Distil Networks, which focuses on detecting malicious bots, has released findings from a study of how top Web sites perform against Internet-based bots.
The ninth annual study, audited by the Online Trust Alliance (OTA), evaluated the top 1,000 Web sites in retail, banking, consumer services, government, news media, internet service providers and OTA members.
The findings reveal that while an average of 16% of Web sites across all industries can fend off simple bot attacks, only 5% can properly protect against sophisticated attacks from bots that are often used by competitors, hackers and fraudsters to scrape data, take over accounts, create online fraud and spam, and more.

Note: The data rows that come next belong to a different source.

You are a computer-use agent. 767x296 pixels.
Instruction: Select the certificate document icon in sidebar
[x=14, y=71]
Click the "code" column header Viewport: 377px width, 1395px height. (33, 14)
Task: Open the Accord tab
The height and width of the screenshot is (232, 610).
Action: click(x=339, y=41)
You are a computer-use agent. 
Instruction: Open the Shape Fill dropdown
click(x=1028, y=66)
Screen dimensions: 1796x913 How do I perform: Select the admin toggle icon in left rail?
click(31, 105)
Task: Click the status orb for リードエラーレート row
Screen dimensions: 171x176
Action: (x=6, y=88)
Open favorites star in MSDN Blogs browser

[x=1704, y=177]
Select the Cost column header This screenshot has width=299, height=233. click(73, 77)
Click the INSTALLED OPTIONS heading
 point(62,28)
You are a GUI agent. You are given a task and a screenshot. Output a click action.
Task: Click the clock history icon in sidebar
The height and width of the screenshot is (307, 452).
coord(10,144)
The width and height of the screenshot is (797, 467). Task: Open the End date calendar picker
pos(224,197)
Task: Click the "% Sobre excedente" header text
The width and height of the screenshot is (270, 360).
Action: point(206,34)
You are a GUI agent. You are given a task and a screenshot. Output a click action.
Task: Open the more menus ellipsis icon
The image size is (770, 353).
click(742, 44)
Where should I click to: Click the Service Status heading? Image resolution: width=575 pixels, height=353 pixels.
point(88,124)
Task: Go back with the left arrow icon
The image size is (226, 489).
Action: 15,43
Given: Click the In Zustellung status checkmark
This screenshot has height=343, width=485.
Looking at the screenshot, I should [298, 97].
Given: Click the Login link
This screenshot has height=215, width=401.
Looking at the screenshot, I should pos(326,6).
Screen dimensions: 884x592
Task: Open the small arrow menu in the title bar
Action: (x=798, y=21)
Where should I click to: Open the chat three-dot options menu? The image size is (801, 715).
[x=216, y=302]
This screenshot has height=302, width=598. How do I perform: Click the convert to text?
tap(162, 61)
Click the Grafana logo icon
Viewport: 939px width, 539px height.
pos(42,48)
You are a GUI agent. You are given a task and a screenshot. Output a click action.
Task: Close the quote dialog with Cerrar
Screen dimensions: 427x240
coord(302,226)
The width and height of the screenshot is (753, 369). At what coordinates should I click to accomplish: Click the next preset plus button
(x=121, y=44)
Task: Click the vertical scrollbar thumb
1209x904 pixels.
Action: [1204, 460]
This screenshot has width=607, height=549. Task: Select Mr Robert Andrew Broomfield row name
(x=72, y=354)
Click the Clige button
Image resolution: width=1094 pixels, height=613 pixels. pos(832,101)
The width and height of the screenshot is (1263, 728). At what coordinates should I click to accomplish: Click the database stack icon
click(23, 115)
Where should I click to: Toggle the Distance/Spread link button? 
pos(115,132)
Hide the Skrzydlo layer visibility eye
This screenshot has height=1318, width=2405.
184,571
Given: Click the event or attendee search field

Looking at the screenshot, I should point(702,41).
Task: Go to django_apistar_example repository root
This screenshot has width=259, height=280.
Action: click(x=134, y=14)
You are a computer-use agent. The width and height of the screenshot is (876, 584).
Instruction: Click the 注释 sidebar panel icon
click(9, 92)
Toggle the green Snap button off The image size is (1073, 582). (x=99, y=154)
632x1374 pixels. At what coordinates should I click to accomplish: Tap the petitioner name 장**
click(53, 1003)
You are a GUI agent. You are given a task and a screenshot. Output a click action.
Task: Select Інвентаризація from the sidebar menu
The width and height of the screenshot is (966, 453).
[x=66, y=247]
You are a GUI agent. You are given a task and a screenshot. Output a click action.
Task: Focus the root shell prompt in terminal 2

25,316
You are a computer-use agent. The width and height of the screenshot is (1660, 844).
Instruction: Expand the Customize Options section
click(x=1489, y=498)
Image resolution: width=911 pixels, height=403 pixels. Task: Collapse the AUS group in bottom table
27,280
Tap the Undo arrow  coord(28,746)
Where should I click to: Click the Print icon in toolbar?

In the retail sector, findings suggest that "crude" bots, defined as basic scripts that behave like a bot, coming fast from one IP address, were detected and blocked on 64.8% of the sites tested. In the same category, crude bots were found and blocked 85% of the time on bank sites.
When analyzing consumer sites, crude bots were found on nearly 70% of sites; federal sites, 77%; news sites, 59%; and ISP Hosts, 75%.
The findings show that while most industries tested can adequately protect against crude bots, they struggle to effectively block simple, moderate, and sophisticated bots. For example, federal Web sites block 22% of simple bots, but only protect against 1% of sophisticated bots, performing below any other industry tested.
Where detection falls short is in all categories for sophisticated bots, defined as "low and slow" that come from dozens of IP addresses using browser automation tools. The chances of detecting and stopping these bots drops to between 1% and 7%, depending on the category.
Despite poor performance, this year’s findings reveal a marked improvement from Distil’s 2016 study, which found Web sites tested could protect against only 0.7 percent of sophisticated bots. The study attributes the gradual uptick in performance to greater awareness and adoption of more advanced bot detection and mitigation solutions.